Tuesday, June 7, 2016
I have been experiencing a lot of pain lately from a tooth that has been acting up. It started months ago after I had a crown placed on a broken tooth. It was just a small irritant, nothing major but enough to make me uncomfortable. I would go to the dentist and he would adjust my bite, prescribe antibiotics and I'd be on my merry way. I'd take the meds, it would get better then the medicine would run out and the pain would start again. I'd go back to the dentist and we'd repeat the process.

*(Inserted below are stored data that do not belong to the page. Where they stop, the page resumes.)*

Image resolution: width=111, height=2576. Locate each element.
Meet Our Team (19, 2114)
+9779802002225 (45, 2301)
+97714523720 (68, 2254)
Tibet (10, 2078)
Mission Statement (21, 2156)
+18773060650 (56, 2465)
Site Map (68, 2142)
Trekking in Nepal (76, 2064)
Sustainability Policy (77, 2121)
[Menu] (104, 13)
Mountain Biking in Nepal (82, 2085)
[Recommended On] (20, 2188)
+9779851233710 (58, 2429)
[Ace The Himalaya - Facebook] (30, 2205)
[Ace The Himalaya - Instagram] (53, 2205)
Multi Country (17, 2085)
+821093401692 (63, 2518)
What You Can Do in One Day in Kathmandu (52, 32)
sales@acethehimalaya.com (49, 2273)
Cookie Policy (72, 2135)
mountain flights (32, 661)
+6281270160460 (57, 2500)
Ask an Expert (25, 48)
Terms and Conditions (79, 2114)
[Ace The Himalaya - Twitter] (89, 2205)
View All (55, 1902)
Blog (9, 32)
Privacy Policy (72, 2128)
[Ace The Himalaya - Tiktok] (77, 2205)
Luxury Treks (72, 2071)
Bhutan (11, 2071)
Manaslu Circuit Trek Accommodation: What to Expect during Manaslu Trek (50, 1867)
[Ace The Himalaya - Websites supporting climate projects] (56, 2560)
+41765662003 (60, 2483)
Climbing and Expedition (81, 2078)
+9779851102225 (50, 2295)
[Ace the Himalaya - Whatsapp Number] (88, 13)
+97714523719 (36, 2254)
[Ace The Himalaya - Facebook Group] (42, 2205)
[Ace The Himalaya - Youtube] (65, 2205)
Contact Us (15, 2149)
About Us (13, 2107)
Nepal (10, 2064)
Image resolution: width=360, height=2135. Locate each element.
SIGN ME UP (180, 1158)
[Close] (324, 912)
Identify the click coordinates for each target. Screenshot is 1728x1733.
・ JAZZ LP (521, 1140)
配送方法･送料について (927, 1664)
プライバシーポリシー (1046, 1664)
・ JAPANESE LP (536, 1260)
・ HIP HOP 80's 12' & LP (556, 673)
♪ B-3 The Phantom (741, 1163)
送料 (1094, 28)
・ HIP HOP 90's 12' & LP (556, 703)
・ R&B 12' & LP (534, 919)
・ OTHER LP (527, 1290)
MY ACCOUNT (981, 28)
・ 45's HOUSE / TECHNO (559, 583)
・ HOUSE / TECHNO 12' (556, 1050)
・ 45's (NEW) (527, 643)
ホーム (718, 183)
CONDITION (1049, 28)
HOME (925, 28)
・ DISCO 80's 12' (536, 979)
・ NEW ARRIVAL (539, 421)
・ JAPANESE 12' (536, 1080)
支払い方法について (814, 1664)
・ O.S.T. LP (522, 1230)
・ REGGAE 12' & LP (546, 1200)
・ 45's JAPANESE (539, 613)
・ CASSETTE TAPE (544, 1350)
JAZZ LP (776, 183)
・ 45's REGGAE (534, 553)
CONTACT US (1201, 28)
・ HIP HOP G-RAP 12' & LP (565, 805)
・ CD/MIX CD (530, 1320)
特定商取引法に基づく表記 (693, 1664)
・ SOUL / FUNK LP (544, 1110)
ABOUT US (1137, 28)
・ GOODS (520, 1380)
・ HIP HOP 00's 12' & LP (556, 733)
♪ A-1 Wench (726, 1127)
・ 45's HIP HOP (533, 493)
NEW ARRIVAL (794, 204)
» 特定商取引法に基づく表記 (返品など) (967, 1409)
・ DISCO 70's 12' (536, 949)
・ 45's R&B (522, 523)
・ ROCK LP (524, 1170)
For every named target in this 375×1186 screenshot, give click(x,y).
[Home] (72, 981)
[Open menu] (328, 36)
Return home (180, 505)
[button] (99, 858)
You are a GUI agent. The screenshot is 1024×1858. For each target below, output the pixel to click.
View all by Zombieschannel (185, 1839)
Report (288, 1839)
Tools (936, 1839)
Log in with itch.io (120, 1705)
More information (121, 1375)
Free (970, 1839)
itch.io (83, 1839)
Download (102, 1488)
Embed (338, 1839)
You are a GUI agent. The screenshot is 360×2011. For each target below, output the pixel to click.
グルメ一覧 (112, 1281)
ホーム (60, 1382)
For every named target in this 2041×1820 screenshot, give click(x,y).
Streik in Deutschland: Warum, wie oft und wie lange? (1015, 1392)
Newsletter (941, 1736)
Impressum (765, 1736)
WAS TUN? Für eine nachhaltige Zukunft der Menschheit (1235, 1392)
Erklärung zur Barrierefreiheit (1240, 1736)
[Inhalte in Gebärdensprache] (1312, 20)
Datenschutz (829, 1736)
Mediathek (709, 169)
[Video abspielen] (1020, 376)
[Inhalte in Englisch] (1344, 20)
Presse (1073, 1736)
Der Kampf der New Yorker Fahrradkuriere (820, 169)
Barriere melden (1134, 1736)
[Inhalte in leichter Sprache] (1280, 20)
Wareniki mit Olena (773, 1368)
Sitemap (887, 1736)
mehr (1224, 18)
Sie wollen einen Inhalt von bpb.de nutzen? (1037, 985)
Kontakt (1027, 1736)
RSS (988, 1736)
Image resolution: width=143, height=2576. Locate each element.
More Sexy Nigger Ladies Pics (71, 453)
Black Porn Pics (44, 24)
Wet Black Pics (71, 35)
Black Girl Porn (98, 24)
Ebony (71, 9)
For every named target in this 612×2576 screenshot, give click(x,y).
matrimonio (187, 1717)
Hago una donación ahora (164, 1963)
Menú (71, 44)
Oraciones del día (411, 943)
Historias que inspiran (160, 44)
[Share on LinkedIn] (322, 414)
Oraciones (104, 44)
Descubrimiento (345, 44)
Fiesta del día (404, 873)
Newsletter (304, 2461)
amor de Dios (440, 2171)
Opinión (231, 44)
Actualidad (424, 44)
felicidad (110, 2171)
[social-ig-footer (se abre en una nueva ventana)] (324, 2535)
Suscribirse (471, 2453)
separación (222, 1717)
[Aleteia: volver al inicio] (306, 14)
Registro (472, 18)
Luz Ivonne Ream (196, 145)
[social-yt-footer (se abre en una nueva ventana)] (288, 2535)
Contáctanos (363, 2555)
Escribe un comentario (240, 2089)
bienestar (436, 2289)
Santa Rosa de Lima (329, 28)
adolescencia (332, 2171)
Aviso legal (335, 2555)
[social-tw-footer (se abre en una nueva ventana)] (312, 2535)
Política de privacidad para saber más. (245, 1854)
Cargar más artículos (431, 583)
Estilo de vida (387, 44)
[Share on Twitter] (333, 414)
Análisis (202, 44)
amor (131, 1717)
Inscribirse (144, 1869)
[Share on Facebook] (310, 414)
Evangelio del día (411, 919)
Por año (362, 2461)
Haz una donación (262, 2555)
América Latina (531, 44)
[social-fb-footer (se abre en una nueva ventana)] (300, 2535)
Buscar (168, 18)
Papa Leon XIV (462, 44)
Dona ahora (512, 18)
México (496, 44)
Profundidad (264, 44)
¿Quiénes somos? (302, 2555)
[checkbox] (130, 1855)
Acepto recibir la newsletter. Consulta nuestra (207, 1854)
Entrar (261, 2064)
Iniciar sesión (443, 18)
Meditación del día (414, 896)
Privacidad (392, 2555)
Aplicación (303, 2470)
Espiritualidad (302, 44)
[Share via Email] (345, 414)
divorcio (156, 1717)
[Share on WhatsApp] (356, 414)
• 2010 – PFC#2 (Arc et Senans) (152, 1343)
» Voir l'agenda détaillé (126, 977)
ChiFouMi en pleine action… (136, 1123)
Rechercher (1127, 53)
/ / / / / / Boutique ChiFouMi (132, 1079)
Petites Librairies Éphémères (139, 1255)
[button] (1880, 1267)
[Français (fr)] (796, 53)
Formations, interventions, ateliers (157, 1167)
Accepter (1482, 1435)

He wanted to do a root canal, but I wanted to try to save money and was hoping it would get better. Finally things were feeling pretty good, then all of a sudden it hit like a freight train. The pain came back with a vengeance and I decided I just wanted the dentist to pull it out. He had already told me there was no guarantee with a root canal, and I just wanted to be done with the monster, so i asked him to pull it. I was sitting in the chair signing paperwork and getting my blood pressure taken.
Everything came to a screeching halt. My blood pressure was too high and he wouldn't go through with the procedure until I was cleared with a doctor. At this point the pain was constant and beginning to really intensify. I was able to get to the doc and get the clearance I needed, but it was too late to go back to the dentist that night.
By the following morning my face had swollen up to the size of what felt like a football. The dentist took one look at my face and got me in right away. After a lot more anxiety, a good amount of Novocain and the paperwork, he extracted the tooth.
My face is still swollen and there is still some discomfort, but both are lessening. Going through all of this made me think, "What things do we keep in our life that we think we can just fix, when we should be getting rid of them?" I'm not talking about just giving up when things are tough. I'm talking about things that are toxic, that shouldn't be there. Even when we finally cut loose, there may be residual pain, but it is then when we will finally be able to heal.
I pray God will show me what I should hang onto and what I need to let go.